§ **TASK ITEM**
Starting at the line that contains "The height and", return every line through the end of the data exactly, without pictures.

(Stored data entries)

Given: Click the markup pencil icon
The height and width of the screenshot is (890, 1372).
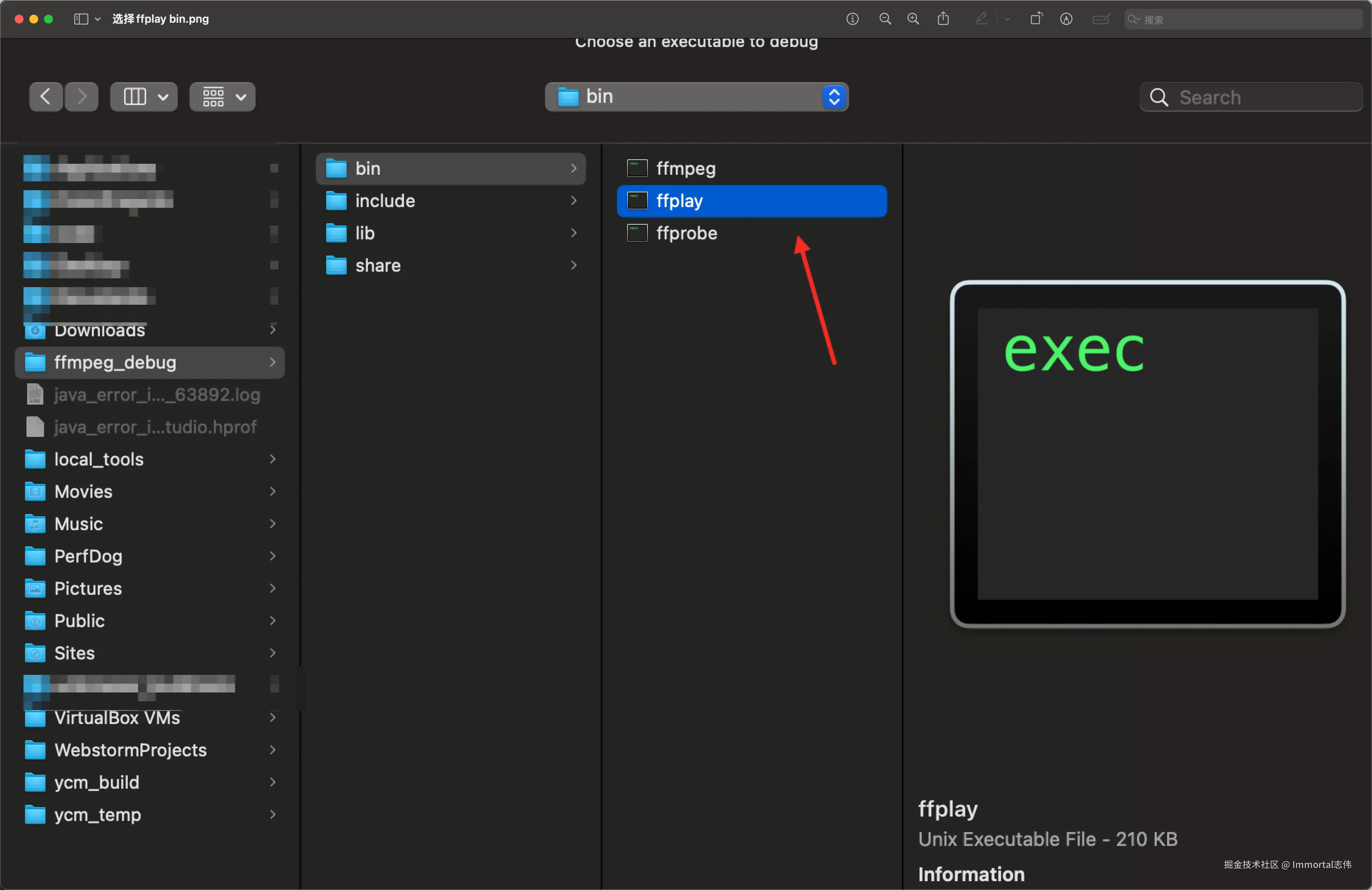Looking at the screenshot, I should [x=981, y=19].
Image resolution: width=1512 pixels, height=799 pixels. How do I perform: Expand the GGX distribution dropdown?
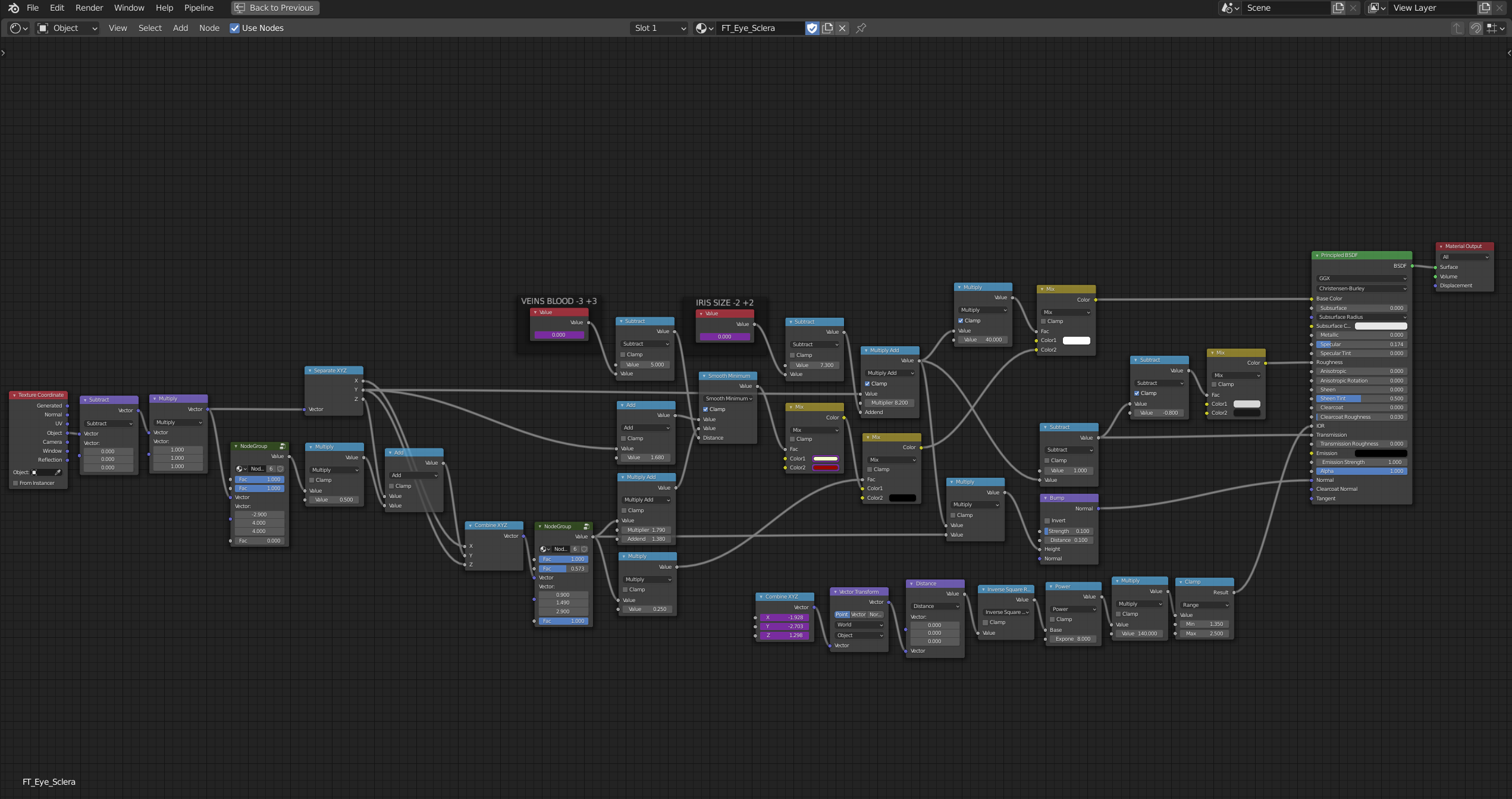click(x=1362, y=278)
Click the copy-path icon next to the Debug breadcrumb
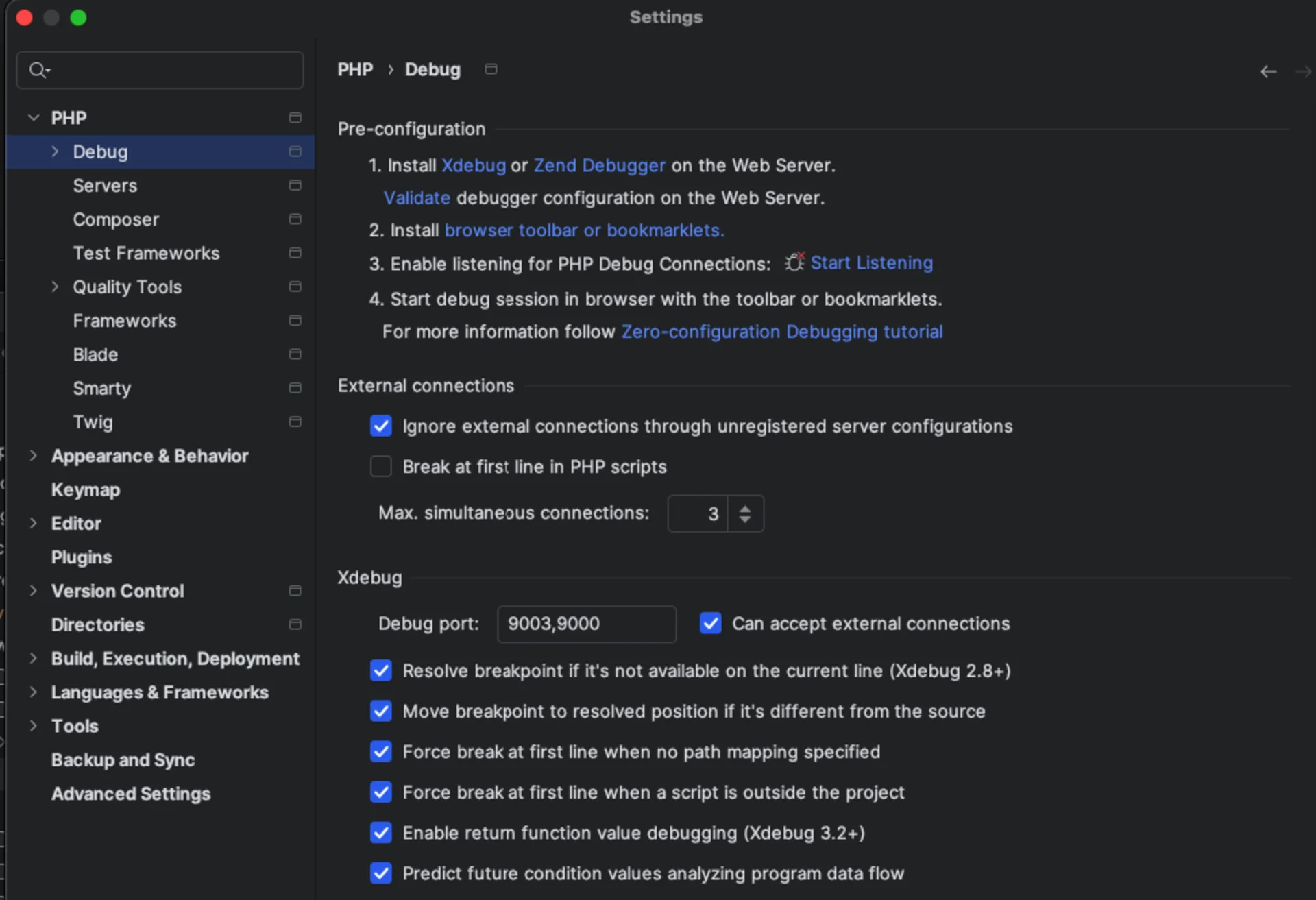Image resolution: width=1316 pixels, height=900 pixels. 491,69
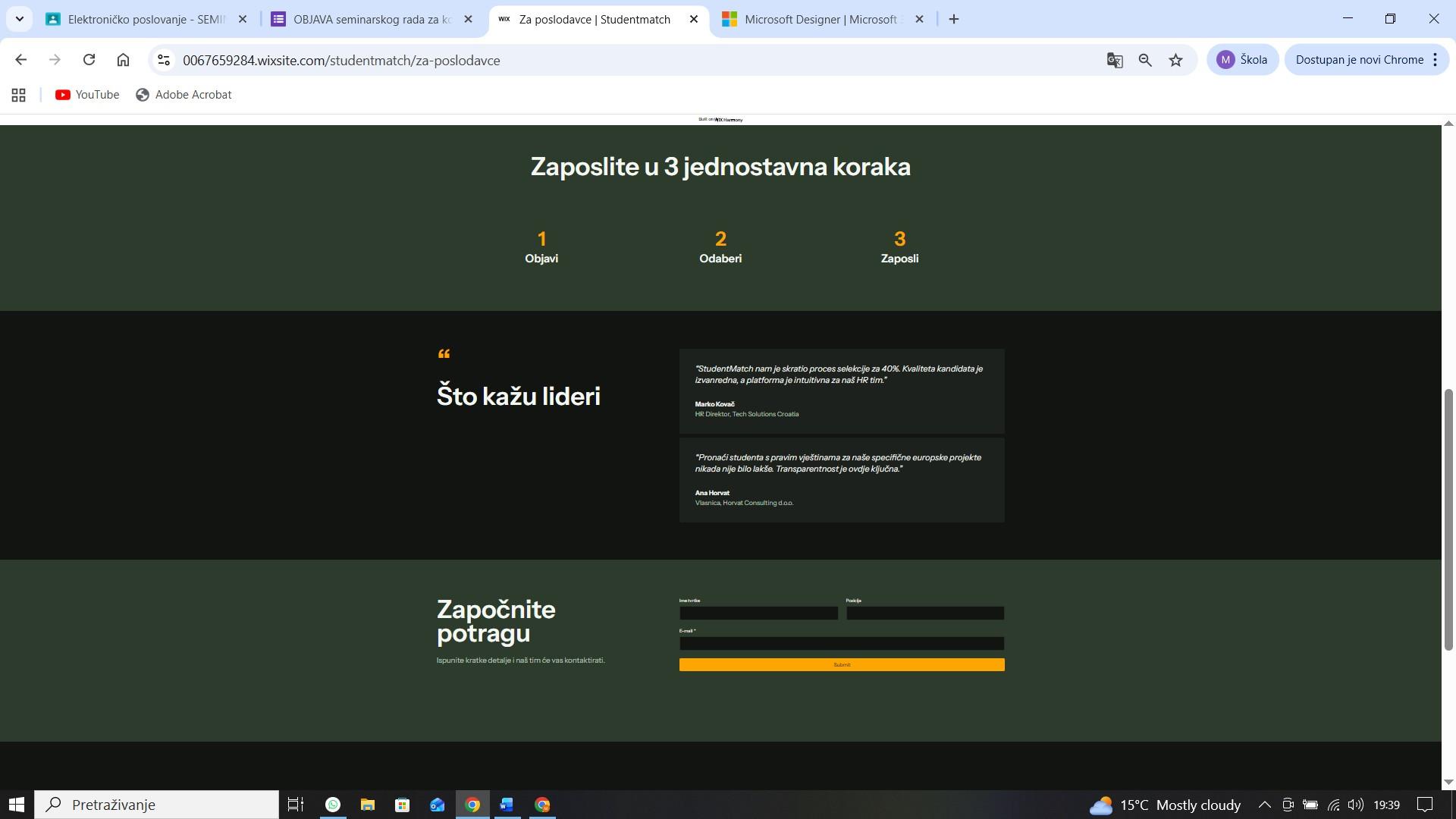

§ **RESULT FOR THIS EXERCISE**
The height and width of the screenshot is (890, 1372).
Looking at the screenshot, I should [x=981, y=19].
Image resolution: width=1512 pixels, height=799 pixels. How do I perform: Expand the GGX distribution dropdown?
click(x=1362, y=278)
Click the copy-path icon next to the Debug breadcrumb
Image resolution: width=1316 pixels, height=900 pixels. 491,69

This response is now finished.